After premiering the song on So You Think You Can Dance, Perri returned to the stage on July 17, 2010, performing the song live for the first time. In an interview with Entertainment Weekly, Perri discussed her thoughts on performing on the show after premiering it on the same show, stating "I am very nervous, but very excited. It’s almost like my first child is 'So You Think You Can Dance'. I will do whatever they want me to do. And if it’s perform in front of millions of people, I’ll do that too. I’m pretty certain this is gonna be the biggest audience I’ve ever performed for." Perri has additionally performed the song live on and The Early Show on CBS and the Today Show on NBC in August 2012. On July 29, 2010, Perri also performed on The Tonight Show with Jay Leno, replacing Stone Temple Pilots who couldn't make it to the show on time. On December 7, 2010, Perri performed the song on Conan O'Briens new show, Conan, with many critics naming the performance a career peak and stellar. On November 2, 2010, VH1 allowed Perri to perform the song, along with other tracks from her EP, in the elevator lobby as part of an ongoing "Live At VH1" series. The performances were recorded and shown through VH1's video-hosting sites. In October 2011, Perri performed the song live on The Late Late Show, an Irish chat show hosted by Ryan Tubridy. On November 13, 2011, Perri performed the song live on the Strictly Come Dancing Results Show. On January 29, 2012, Perri performed the song live on Dancing On Ice. On February 18, 2012, she performed the song before the world heavyweight boxing championship fight between Vitali Klitschko and Derek Chisora in Munich.
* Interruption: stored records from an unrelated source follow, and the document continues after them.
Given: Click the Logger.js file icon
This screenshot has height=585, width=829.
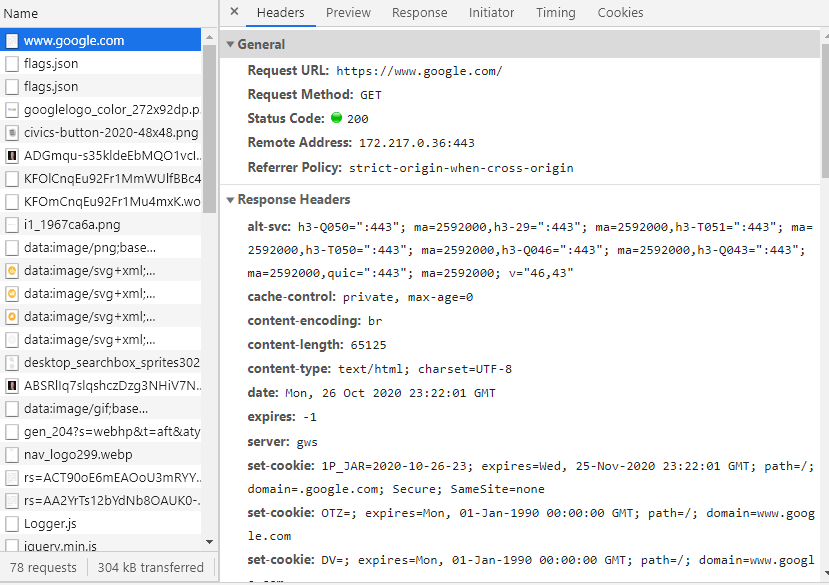Looking at the screenshot, I should point(12,524).
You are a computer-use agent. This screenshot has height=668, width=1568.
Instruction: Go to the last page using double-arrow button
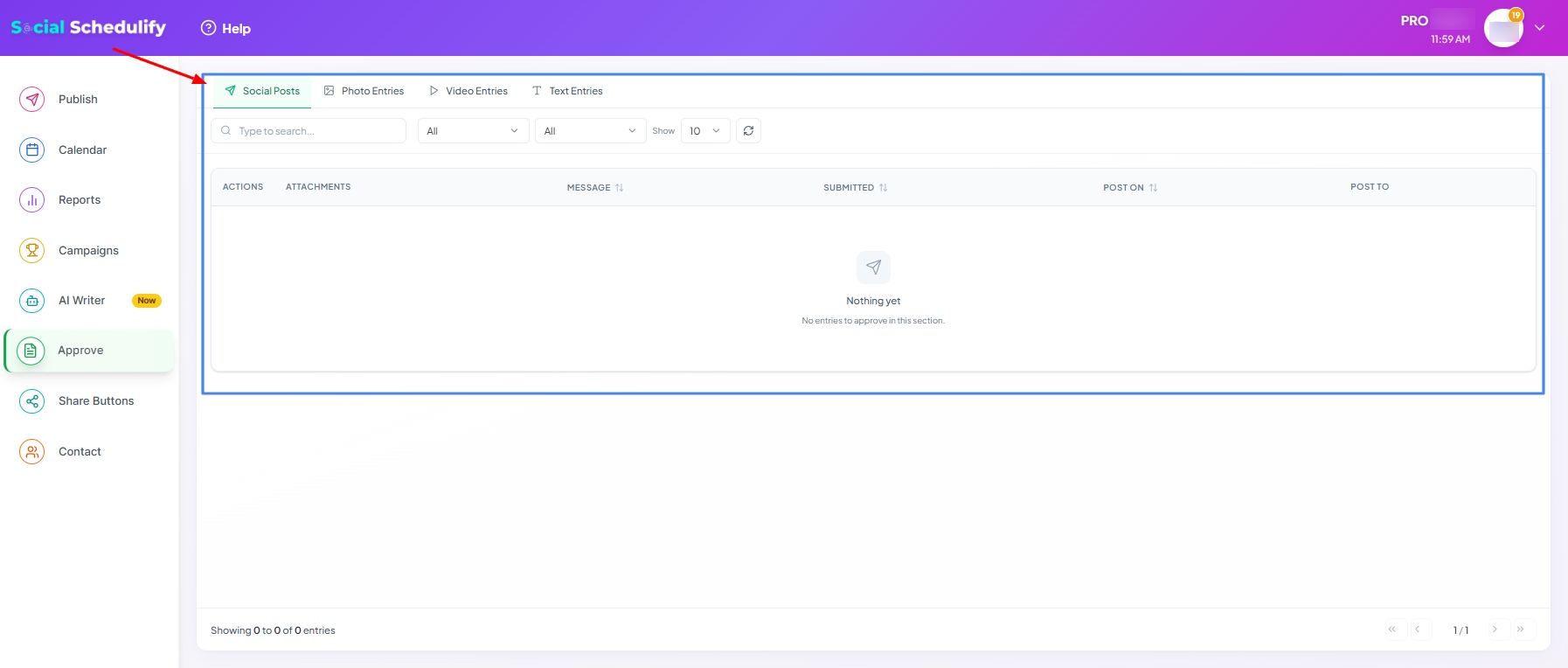tap(1520, 630)
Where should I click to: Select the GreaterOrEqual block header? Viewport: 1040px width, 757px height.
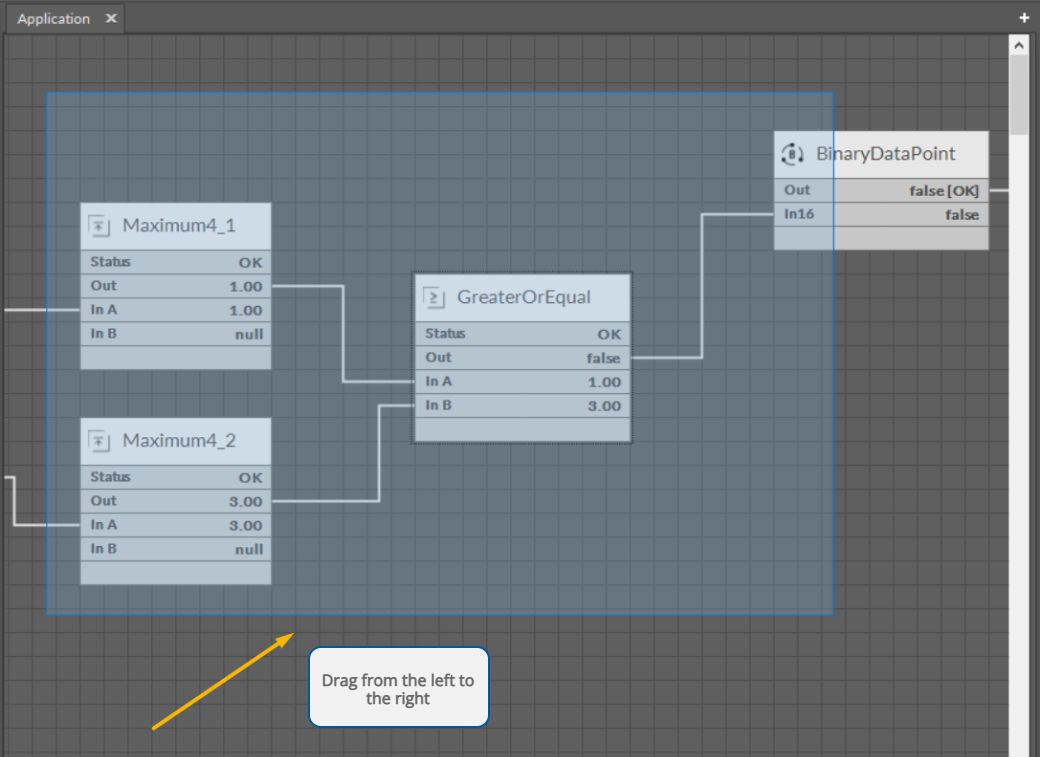tap(523, 297)
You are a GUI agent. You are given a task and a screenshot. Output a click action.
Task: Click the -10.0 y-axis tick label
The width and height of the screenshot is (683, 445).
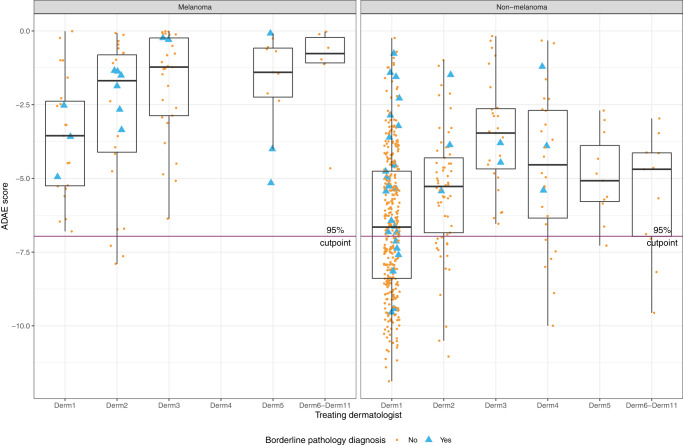tap(20, 326)
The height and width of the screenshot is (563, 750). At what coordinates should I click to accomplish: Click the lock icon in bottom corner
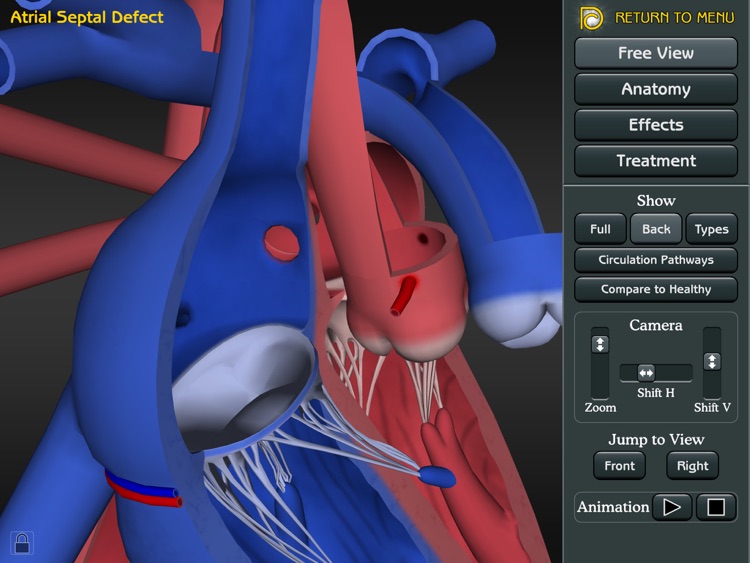coord(22,543)
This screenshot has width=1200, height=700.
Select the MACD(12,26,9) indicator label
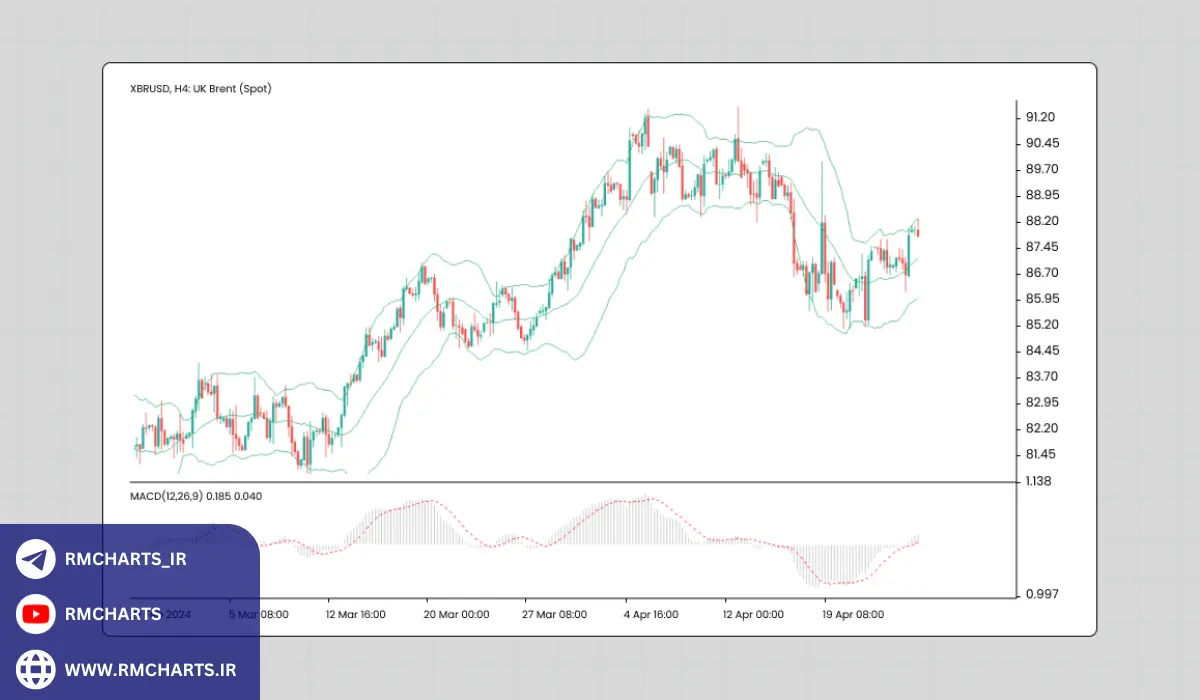point(167,495)
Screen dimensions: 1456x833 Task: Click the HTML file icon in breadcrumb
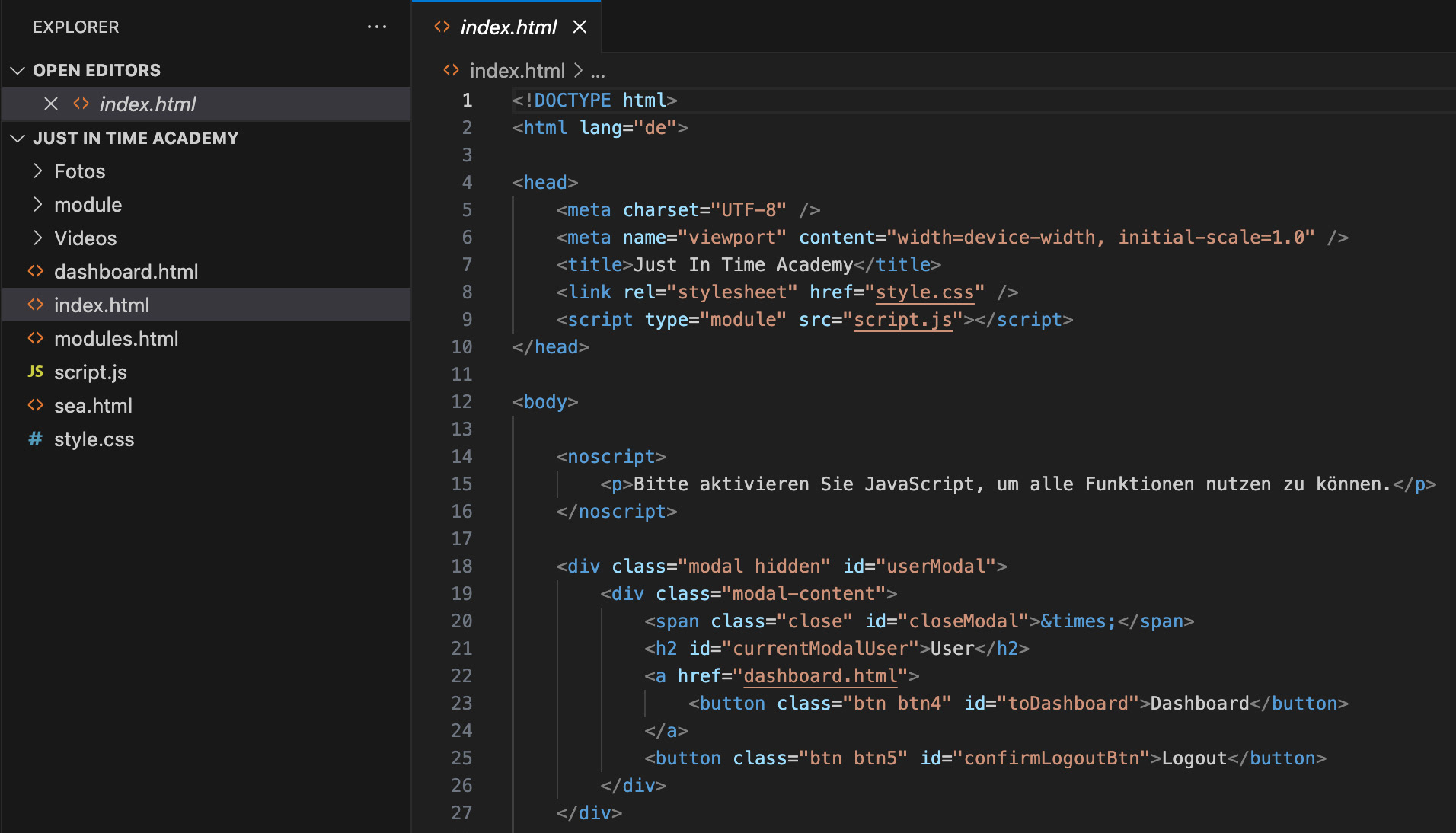point(451,70)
Also Perri performed the song as part of the encore for her first tour Lovestrong Tour in 2011/12.

==Charts==

===Weekly charts===

| Chart (2010–2012) | Peak position |
|---|---|
| Australia (ARIA) | 2 |
| Austria (Ö3 Austria Top 40) | 3 |
| Belgium (Ultratip Bubbling Under Flanders) | 28 |
| Canada Hot 100 (Billboard) | 21 |
| Czech Republic Airplay (ČNS IFPI) | 3 |
| Finland (Suomen virallinen lista) | 4 |
| Germany (GfK) | 5 |
| Ireland (IRMA) | 2 |
| Israel International Airplay (Media Forest) | 3 |
| Japan (Japan Hot 100) | 99 |
| Luxembourg Digital Songs (Billboard) | 2 |
| Netherlands (Single Top 100) | 52 |
| New Zealand (Recorded Music NZ) | 28 |
| Scotland Singles (Official Charts) | 4 |
| Slovakia Airplay (ČNS IFPI) | 26 |
| Switzerland (Schweizer Hitparade) | 5 |
| UK Singles (Official Charts) | 4 |
| US Billboard Hot 100 | 17 |
| US Adult Contemporary (Billboard) | 11 |
| US Adult Pop Airplay (Billboard) | 4 |
| US Pop Airplay (Billboard) | 15 |

===Year-end charts===

| Chart (2011) | Position |
|---|---|
| Australia (ARIA) | 16 |
| Canada (Canadian Hot 100) | 78 |
| Ireland (IRMA) | 8 |
| UK Singles (OCC) | 11 |
| US Billboard Hot 100 | 55 |
| US Adult Contemporary (Billboard) | 23 |
| US Adult Pop Airplay (Billboard) | 20 |

| Chart (2012) | Position |
|---|---|
| Austria (Ö3 Austria Top 40) | 24 |
| Germany (Official German Charts) | 28 |
| Switzerland (Schweizer Hitparade) | 26 |
| UK Singles (OCC) | 105 |

==Certifications==

| Region | Certification | Certified units/sales |
| Australia (ARIA) | 3× Platinum | 210,000^{^} |
| Austria (IFPI Austria) | Platinum | 30,000^{*} |
| Canada (Music Canada) | 2× Platinum | 160,000^{*} |
| Denmark (IFPI Danmark) | Gold | 45,000^{‡} |
| Germany (BVMI) | Platinum | 300,000^{^} |
| New Zealand (RMNZ) | 2× Platinum | 60,000^{‡} |
| Switzerland (IFPI Switzerland) | 2× Platinum | 60,000^{^} |
| United Kingdom (BPI) | 3× Platinum | 1,800,000^{‡} |
| United States (RIAA) | 7× Platinum | 7,000,000^{‡} |
^{*} Sales figures based on certification alone. ^{^} Shipments figures based on certification alone. ^{‡} Sales+streaming figures based on certification alone.

==In popular culture==
- In July 2011, Fitzy and Wippa, from the Australian radio station Nova 96.9 made a parody of the song called "Jar of Hoons".